Des entreprises telles que Moderna injectent de l'ADN ou de l'ARN pour stimuler la réponse immunitaire de l'organisme. Le candidat vaccin donne des réponses positives chez les animaux, mais s'est révélé inefficace chez l'homme. Les scientifiques continuent de poursuivre cette technique, car de tels vaccins seraient relativement faciles à produire.

Maria Elena Bottazzi, doyenne associée de l'école nationale de médecine tropicale de l'université Baylor, a déclaré: «Si vous regardez toutes les tentatives que les gens ont faites pour les vaccins contre le VIH en utilisant la plate-forme ADN, ils n'ont pas trouvé la formule exacte de la façon dont ces molécules d'ADN devraient aller dans la bonne cellule... C'est un peu de la science obscure. C'est pourquoi ils sont encore expérimentaux».

Inovio Pharmaceuticals à Plymouth Meeting, en Pennsylvanie, travaille sur un vaccin basé sur une méthode similaire et est en phase 1 d'essais.

L'université du Queensland, en collaboration avec le groupe néerlandais Viroclinics Xplore, a utilisé une technique connue sous le nom de «pince moléculaire». Cette technique a été développée en collaboration avec l'Organisation de la recherche scientifique et industrielle du Commonwealth (CSIRO). Cette technique utilise une version synthétique du virus pour stimuler une réponse immunitaire.

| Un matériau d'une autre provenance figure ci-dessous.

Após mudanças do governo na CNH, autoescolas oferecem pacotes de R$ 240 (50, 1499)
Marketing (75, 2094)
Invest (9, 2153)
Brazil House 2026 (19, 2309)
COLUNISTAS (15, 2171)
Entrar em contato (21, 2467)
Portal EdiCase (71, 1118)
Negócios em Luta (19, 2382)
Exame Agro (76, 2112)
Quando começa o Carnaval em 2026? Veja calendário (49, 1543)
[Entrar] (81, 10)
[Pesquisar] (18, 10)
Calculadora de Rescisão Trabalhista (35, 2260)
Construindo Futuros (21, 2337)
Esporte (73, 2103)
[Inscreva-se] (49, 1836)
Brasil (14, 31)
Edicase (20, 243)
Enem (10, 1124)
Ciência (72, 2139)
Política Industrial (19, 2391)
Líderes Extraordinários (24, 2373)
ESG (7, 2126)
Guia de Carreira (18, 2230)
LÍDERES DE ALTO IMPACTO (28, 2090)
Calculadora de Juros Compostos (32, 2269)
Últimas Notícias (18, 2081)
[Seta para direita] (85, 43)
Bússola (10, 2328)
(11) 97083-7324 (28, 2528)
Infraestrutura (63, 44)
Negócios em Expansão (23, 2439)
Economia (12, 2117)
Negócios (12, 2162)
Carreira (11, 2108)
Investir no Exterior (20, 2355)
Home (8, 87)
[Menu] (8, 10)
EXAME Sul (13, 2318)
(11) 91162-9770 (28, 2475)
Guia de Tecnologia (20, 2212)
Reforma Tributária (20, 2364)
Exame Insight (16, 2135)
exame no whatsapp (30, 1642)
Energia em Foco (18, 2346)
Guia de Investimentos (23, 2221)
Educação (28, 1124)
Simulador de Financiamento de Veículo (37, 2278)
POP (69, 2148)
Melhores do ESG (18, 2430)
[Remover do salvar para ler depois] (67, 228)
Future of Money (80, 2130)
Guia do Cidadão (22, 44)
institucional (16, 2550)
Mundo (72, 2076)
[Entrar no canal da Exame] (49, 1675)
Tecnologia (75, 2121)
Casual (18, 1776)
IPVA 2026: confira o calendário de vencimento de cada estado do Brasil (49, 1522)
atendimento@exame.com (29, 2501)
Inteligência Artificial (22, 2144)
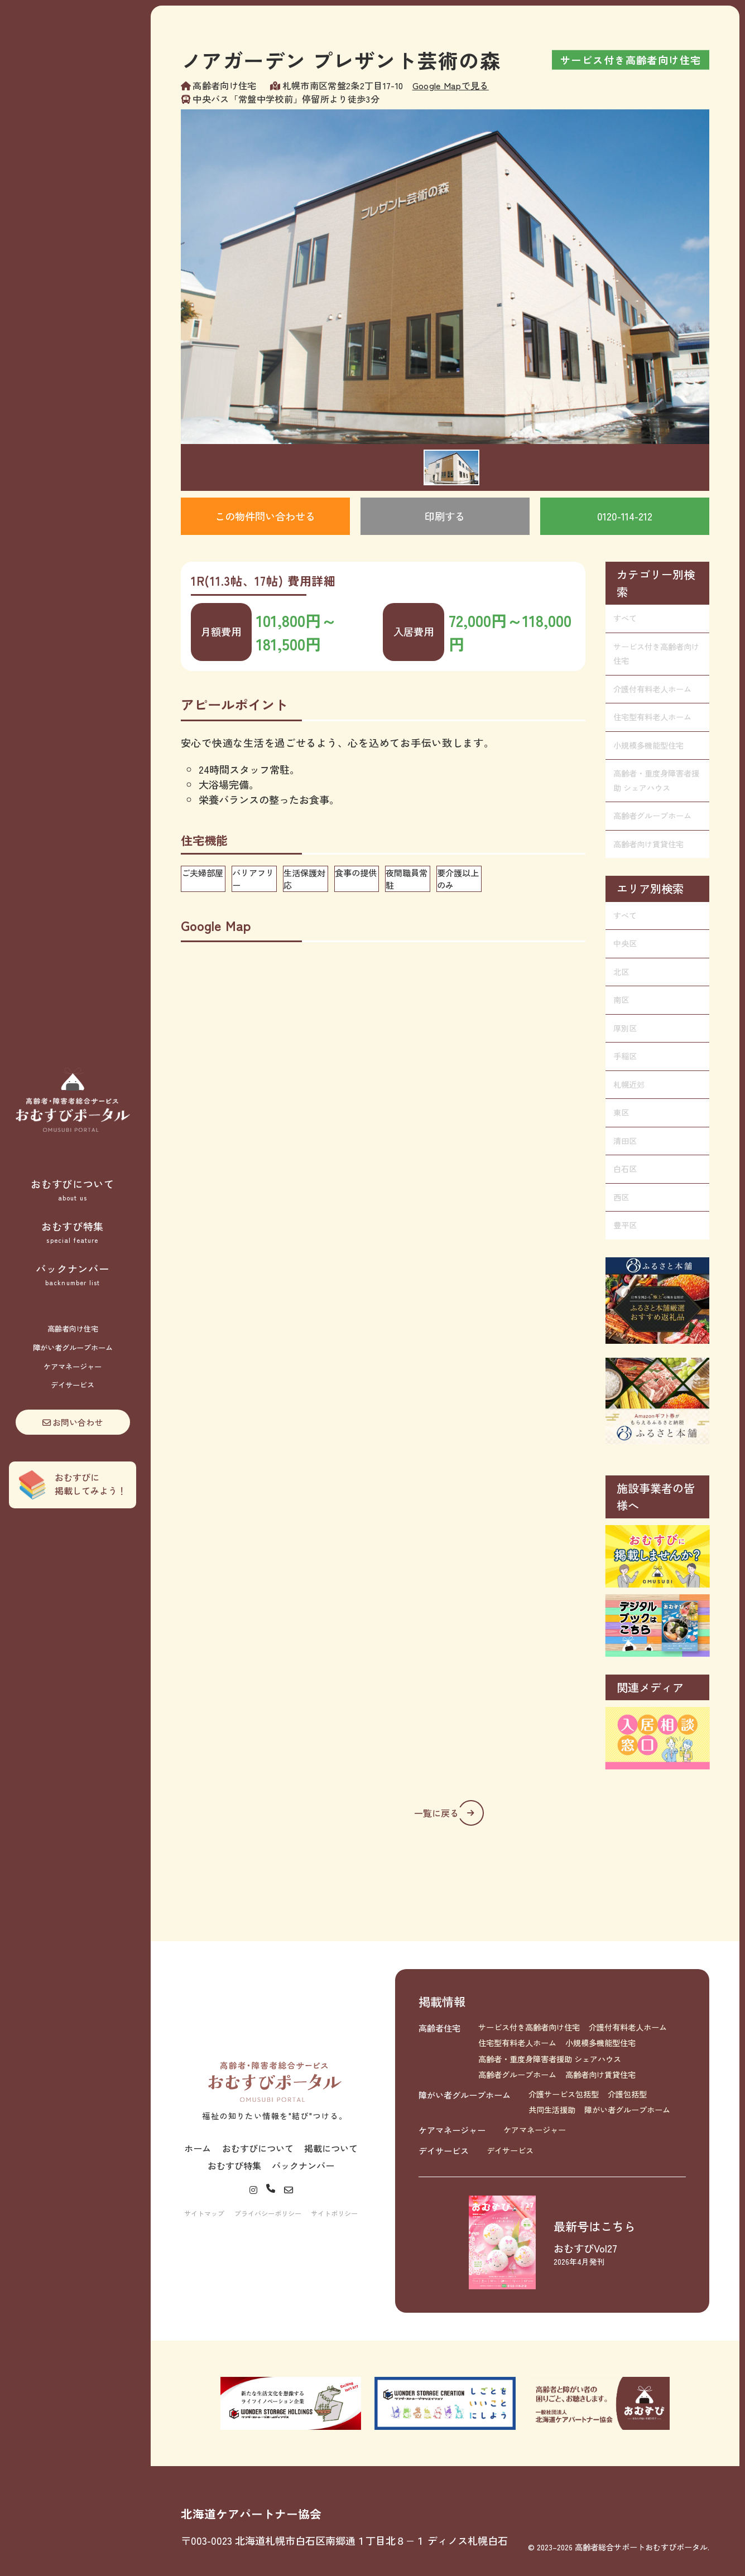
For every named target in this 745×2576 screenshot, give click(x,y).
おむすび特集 (72, 1232)
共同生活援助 (551, 2109)
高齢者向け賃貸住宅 (648, 844)
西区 (621, 1197)
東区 (621, 1112)
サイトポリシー (334, 2213)
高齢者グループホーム (652, 815)
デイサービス (72, 1384)
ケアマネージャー (73, 1366)
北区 (621, 971)
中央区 (625, 943)
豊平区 (625, 1225)
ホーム (197, 2148)
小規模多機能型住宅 (648, 745)
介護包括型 (627, 2094)
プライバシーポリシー (267, 2213)
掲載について (331, 2148)
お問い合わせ (72, 1422)
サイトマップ (204, 2213)
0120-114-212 (624, 516)
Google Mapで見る (450, 85)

La technique de pince moléculaire a été brevetée, ce qui met en évidence la commercialisation des découvertes scientifiques.

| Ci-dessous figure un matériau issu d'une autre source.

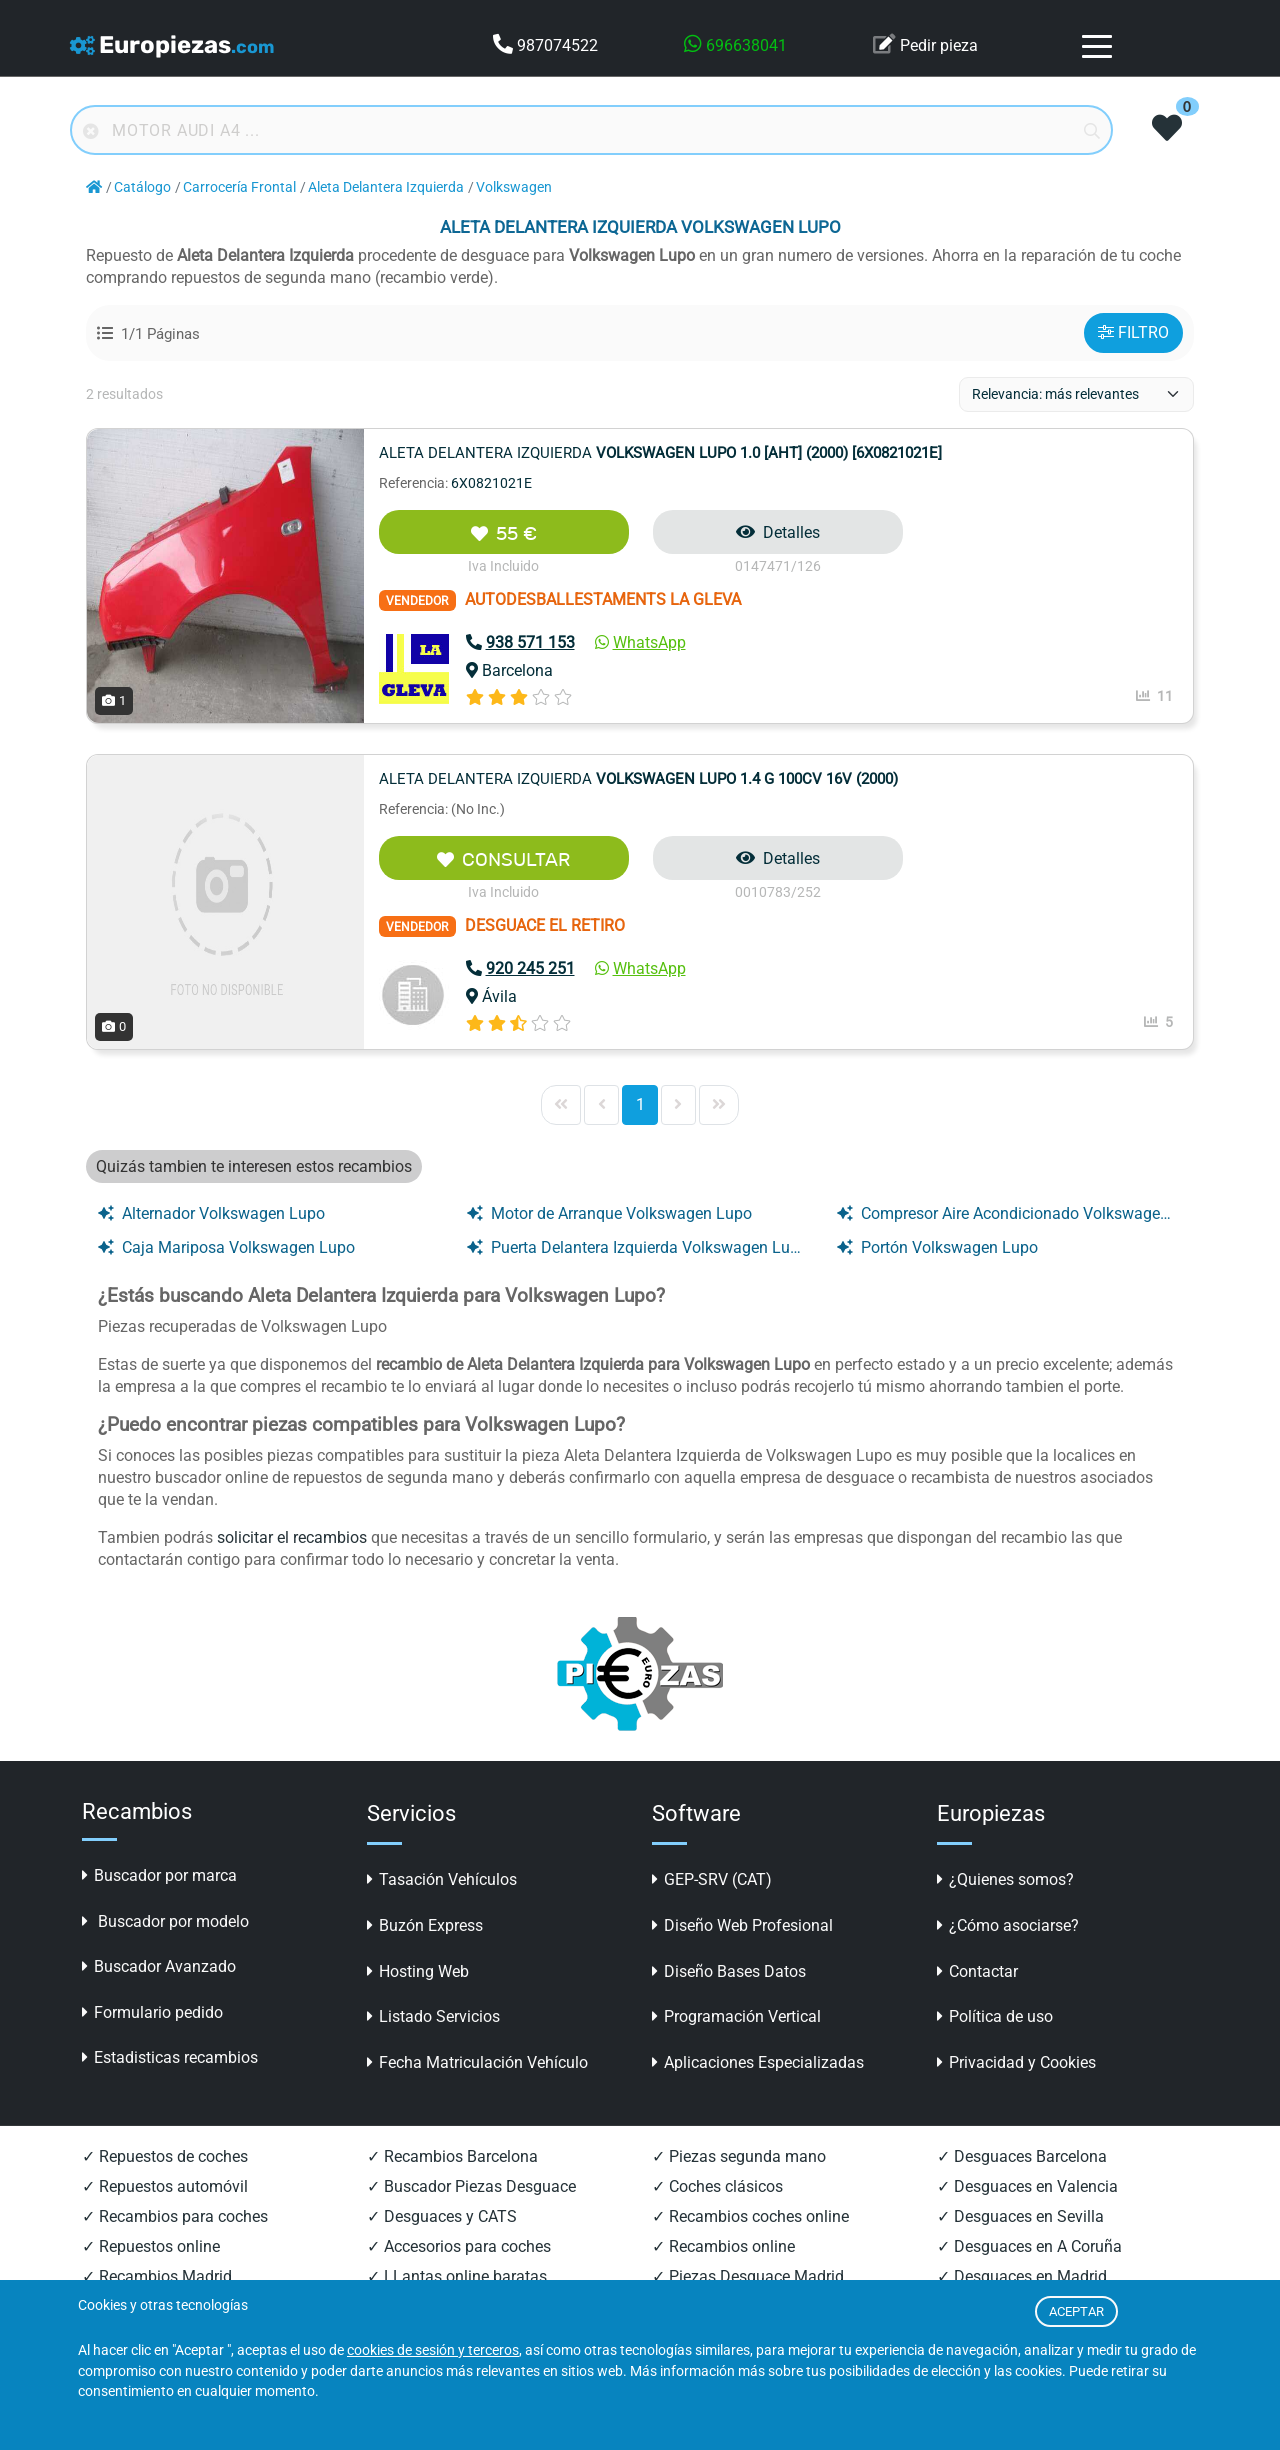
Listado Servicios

En revanche, le grand scientifique Jonas Salk, qui a développé le vaccin contre la polio dans les années 1960, s'est vu demander: «À qui appartient le brevet ? Salk a répondu: «Les gens, je dirais. Il n'y a pas de brevet. Pourriez-vous breveter le soleil?»

Même si l'université du Queensland est une institution gouvernementale, elle a été tellement privée de fonds qu'elle doit recourir au brevetage des découvertes scientifiques qui devraient être au service de l'humanité et non du profit. Les accords commerciaux tels que les brevets ont pour effet de bloquer la recherche scientifique.

Si, et personne ne sait vraiment quand, un vaccin efficace est produit, il doit être fabriqué pour être diffusé au niveau international. Ce processus pourrait ne pas être simple.

Il n'y a aucune garantie que le vaccin sera mis à la disposition des masses pauvres de la planète qui sont touchées de manière disproportionnée par la pandémie. On estime que des milliards de doses devront être produites pour inoculer la population mondiale. On peut dire que les contreparties politiques qui font que le vaccin sera refusé seront un facteur dans ces considérations géopolitiques.

De plus, avec des nations armées de vaccins, les armes biologiques ne seront plus réservées au domaine des auteurs de science-fiction.

Pour les nouvelles technologies de vaccins, il faudra peut-être développer des méthodes de production de masse, ce qui rendra le traitement coûteux et hors de portée des personnes les plus pauvres.

Des rivalités géopolitiques entreront en jeu pour savoir qui recevra le vaccin. La plupart des installations de recherche sur un vaccin se trouvent aux États-Unis. En mars, des reportages ont révélé que les autorités américaines ont tenté d'acheter la société pharmaceutique allemande CureVac afin d'obtenir l'accès exclusif à tout vaccin qu'elle pourrait développer.

«Il est un peu naïf de penser que parce que les États-Unis s'occupent d'une grande partie du développement des vaccins, ils vont nous (l'Australie) mettre en tête de liste... Ils vont d'abord s'occuper des leurs», a déclaré le Dr Craig Rayner, ancien cadre des sociétés pharmacologiques Roche et CSL, et aujourd'hui président du développement intégré des médicaments chez Certara.

L'existence de 115 laboratoires de recherche en concurrence les uns avec les autres ne garantit pas le développement d'un vaccin efficace. En fait, c'est un gaspillage extrême, car les scientifiques utilisent différentes méthodes pour arriver au même résultat.

Il doit y avoir un plan rationnel et une division du travail en ce qui concerne la manière d'aborder la recherche.

Les travailleurs doivent exiger que les institutions de recherche soient soustraites au contrôle des géants de la pharmacologie et du marché et qu'elles deviennent propriété publique, de sorte que les résultats de la recherche scientifique et les vaccins qui en résultent soient librement accessibles à la population mondiale.